Salt River Pima-Maricopa Indian Community member Dwayne Manuel is completing his master of fine arts degree (MFA) at the University of Arizona this semester. Along with 10 other MFA candidates, Manuel is showing his artwork in a thesis exhibition at the University of Arizona Museum of Art and the Joseph Gross Gallery.

The exhibition kicked off with an opening reception on Thursday, April 7, and will run through Friday, May 16. Manuel was surprised with support from his family and friends during the opening reception, and many visitors and spectators were drawn to his paintings, which feature imagery focused on Native American concerns. Manuel answered questions and explained the meaning of each painting.

“The paintings are about Native American issues,” said Manuel, “health issues, diabetes, violence, addiction, and historical water and land issues. I feel it’s my responsibility as an O’odham person to address these issues.”

What Manuel hopes people get out of his paintings is self-reflection to think about what they’re doing in life.
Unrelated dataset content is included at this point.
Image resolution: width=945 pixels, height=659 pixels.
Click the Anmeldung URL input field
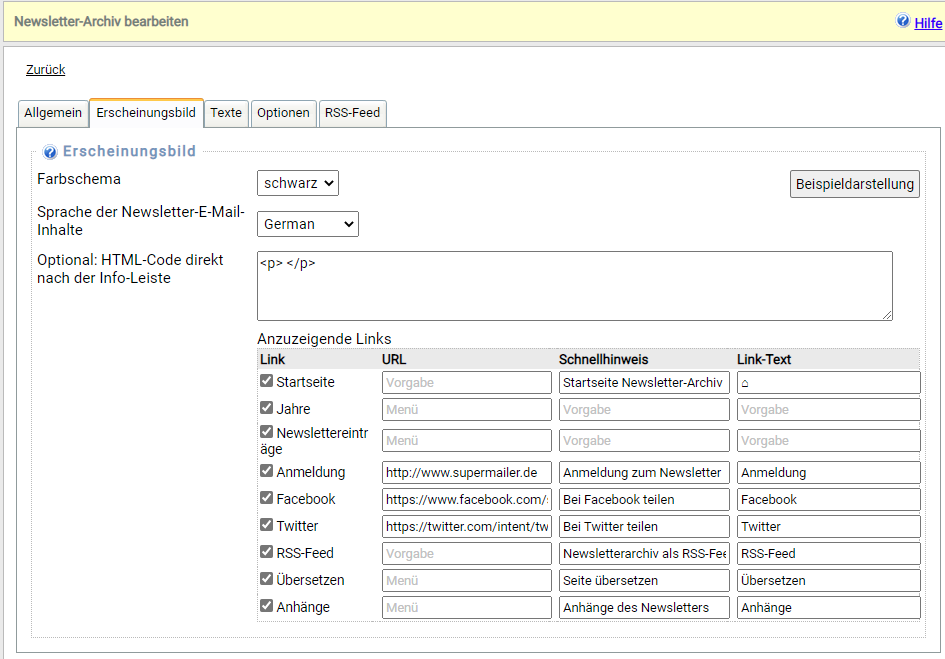[x=466, y=472]
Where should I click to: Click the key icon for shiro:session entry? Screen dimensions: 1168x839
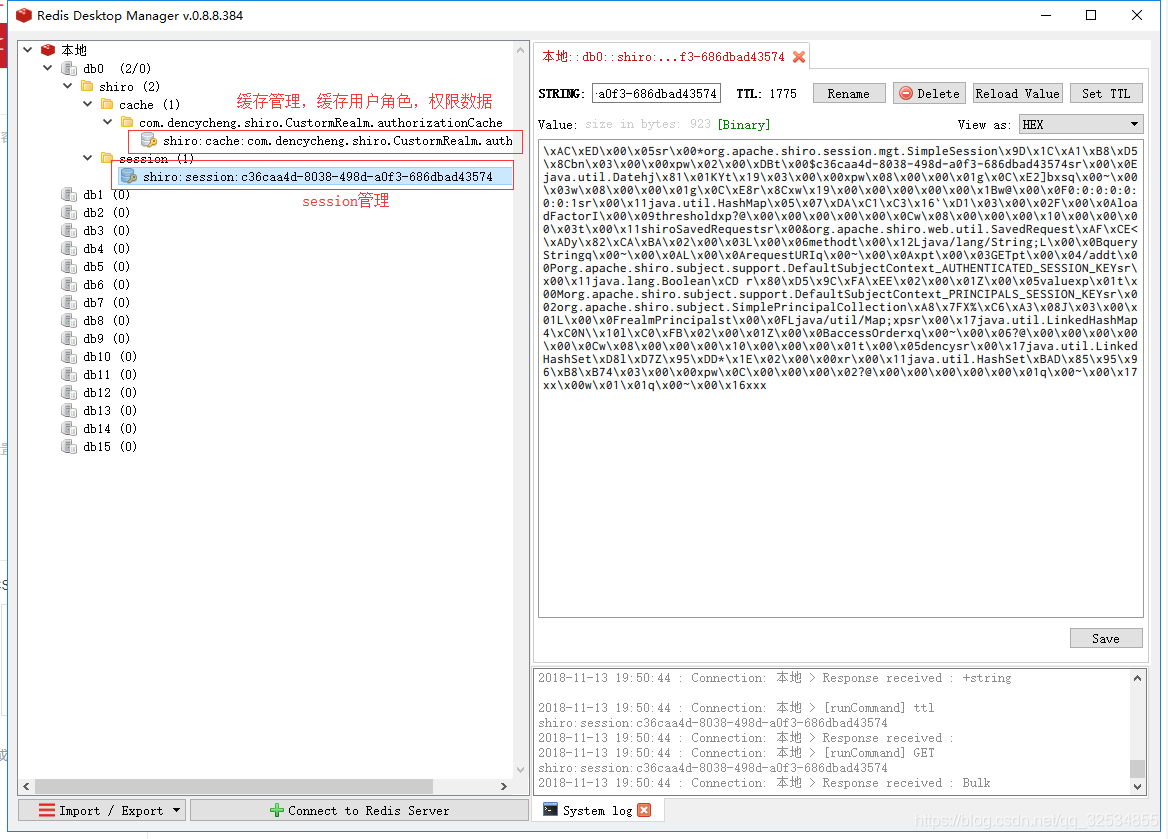click(129, 176)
One of his four paintings in the exhibition is titled “Pima Ben.” It shows a Native American man in a canal of garbage filled with vomit, drugs, alcohol, sex, and government food commodities given to Native people, such as flour. The Indian is trying to shovel out all the garbage, but it’s a never-ending cycle. In the center of the painting is a white hand, representing the government stopping the water for dams. Above that is a basket design and a Man in the Maze design, both representing the cultural aspect of the O’odham people.
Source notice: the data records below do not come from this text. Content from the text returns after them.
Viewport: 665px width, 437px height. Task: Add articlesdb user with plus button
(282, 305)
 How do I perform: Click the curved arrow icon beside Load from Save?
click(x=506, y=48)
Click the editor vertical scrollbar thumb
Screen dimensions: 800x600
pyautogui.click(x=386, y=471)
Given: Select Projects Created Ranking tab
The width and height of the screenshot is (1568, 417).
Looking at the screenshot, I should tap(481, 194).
After Manuel graduates in May, he plans to get a teaching job and is looking forward to working with children from elementary school to college level.

“It feels good to finally finish school; I just have to focus on the next step,” said Manuel. “I would like to thank my mom, the Community, Salt River Education for helping me pay my way through college, and also my friends and family.”

Manuel will also have an exhibition at the Tohono O’odham Nation Cultural Center and Museum featuring his contemporary basket paintings, on display from May 10 through November 1.

Editor’s note: Dwayne Manuel has an exhibit called Expansion: Contemporary Adaptations of Traditional Hu’a Designs, May 10 to November 1 at the Tohono O’odham Nation Cultural Center & Musuem. For more information call (520) 383-0200.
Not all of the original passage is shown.